PHOTO: Greg Galeazzi is training to become a doctor at Harvard Medical School after a 2011 roadside bomb in Afghanistan tore off both his legs and much of his right arm.PlayMichael Koenigs/ABC News
WATCH Army vet comes back from massive bomb injuries to start Harvard Medical School

Seven years before Greg Galeazzi put on a white coat at Harvard Medical School, he wore Army fatigues while serving a year-long deployment in Afghanistan.

In May 2011 a roadside bomb tore off Captain Galeazzi’s legs and much of his right arm, just a month before he was expecting to return home.

“It felt like I was an empty coke can on train tracks getting hit by a freight train moving at 100 miles per hour,” said Galeazzi.

Without a medic on the ground, there was no available pain medication.

“All I could do was scream,” Galeazzi recalled. “It’s hard to put into words that sickening, nauseating feeling to see that my legs were just gone.”

Due to his unit’s remote position in northern Afghanistan, Galeazzi had little hope of receiving timely medical support.

“I put my head back and just thought, 'I’m dead,'” he said.

He passed out.
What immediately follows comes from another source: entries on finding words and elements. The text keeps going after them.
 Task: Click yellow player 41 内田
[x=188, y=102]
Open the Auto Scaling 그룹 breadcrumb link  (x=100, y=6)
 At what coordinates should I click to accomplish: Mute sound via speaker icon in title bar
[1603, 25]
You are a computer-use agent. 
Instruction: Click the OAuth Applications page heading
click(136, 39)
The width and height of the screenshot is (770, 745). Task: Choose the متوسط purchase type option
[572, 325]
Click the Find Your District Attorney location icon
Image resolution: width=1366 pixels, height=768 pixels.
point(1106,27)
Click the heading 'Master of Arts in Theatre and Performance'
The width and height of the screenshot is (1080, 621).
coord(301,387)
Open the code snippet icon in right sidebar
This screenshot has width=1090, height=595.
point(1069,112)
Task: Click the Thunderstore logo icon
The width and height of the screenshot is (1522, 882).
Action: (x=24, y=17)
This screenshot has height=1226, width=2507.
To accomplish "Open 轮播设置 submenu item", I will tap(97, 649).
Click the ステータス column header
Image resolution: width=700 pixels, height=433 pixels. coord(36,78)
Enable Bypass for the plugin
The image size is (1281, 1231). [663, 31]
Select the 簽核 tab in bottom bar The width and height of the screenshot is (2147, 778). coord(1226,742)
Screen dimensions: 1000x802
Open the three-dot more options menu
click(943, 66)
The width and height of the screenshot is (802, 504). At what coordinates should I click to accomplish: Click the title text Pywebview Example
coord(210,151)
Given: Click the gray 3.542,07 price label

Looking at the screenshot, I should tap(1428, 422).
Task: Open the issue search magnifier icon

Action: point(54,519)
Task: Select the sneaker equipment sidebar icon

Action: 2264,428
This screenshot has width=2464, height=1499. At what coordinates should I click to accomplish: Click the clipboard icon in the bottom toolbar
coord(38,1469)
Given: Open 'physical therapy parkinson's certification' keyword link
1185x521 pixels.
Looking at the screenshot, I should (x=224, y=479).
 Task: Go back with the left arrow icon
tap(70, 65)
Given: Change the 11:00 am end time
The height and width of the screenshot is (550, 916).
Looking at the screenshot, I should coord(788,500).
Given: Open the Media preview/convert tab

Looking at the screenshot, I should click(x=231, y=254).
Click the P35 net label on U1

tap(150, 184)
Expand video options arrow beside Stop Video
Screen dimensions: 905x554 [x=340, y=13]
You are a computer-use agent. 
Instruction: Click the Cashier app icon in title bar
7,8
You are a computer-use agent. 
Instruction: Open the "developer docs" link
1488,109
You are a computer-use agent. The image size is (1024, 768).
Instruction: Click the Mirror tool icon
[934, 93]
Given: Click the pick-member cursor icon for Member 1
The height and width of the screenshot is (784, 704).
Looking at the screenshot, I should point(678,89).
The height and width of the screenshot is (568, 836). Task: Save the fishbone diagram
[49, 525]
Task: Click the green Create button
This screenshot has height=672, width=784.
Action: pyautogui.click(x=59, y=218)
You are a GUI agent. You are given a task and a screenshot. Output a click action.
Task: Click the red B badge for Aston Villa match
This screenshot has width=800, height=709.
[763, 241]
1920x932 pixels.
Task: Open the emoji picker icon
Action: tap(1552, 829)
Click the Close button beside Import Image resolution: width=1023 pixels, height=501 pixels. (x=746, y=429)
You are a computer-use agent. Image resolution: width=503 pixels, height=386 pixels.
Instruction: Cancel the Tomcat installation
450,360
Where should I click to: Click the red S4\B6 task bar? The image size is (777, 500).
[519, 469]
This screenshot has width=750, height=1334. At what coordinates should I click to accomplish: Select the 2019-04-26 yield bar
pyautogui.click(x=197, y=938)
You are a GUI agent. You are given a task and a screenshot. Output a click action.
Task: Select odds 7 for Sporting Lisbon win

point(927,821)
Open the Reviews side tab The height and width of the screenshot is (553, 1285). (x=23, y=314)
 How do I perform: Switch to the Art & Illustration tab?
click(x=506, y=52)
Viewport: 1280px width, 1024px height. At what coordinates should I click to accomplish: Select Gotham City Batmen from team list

Upon waking just minutes later, he discovered that his soldiers had successfully applied tourniquets to both his legs and right arm, which had been nearly severed at the shoulder. A half hour later a Medivac helicopter arrived to take him to the trauma bay.

“What I found out then was that the real nightmare was really just beginning,” said Galeazzi.

PHOTO: Greg Galeazzi is training to become a doctor at Harvard Medical School after a 2011 roadside bomb in Afghanistan tore off both his legs and much of his right arm.Michael Koenigs/ABC News
Greg Galeazzi is training to become a doctor at Harvard Medical School after a 2011 roadside bomb in Afghanistan tore off both his legs and much of his right arm.

He endured over 50 surgeries, hundreds of hours of physical therapy, and numerous months as a hospital in-patient.

But the traumatic experience and new limitations did not diminish Galeazzi’s dream of becoming a doctor.

“Not only did I still want to practice medicine, but it strengthened my resolve to do it,” explained Galeazzi.

Over the next few years, Galeazzi took more than 18 pre-medical courses and achieved his desired score on the MCAT entrance.

Galeazzi was accepted into Harvard Medical School this past year and is the only student who uses a wheelchair in his class of 165 students. He has not yet decided what type of medicine he’ll eventually practice, but is leaning toward a primary care field.

“You’re that first line of defense. You need to know a little bit about everything. I like the idea of being a jack of all trades,” he said.

Galeazzi also looks forward to marrying his fiance Jazmine Romero next year.

“Even though I’ve gone through this journey, it’s not lost on me how unbelievable this ride has been,” said Galeazzi.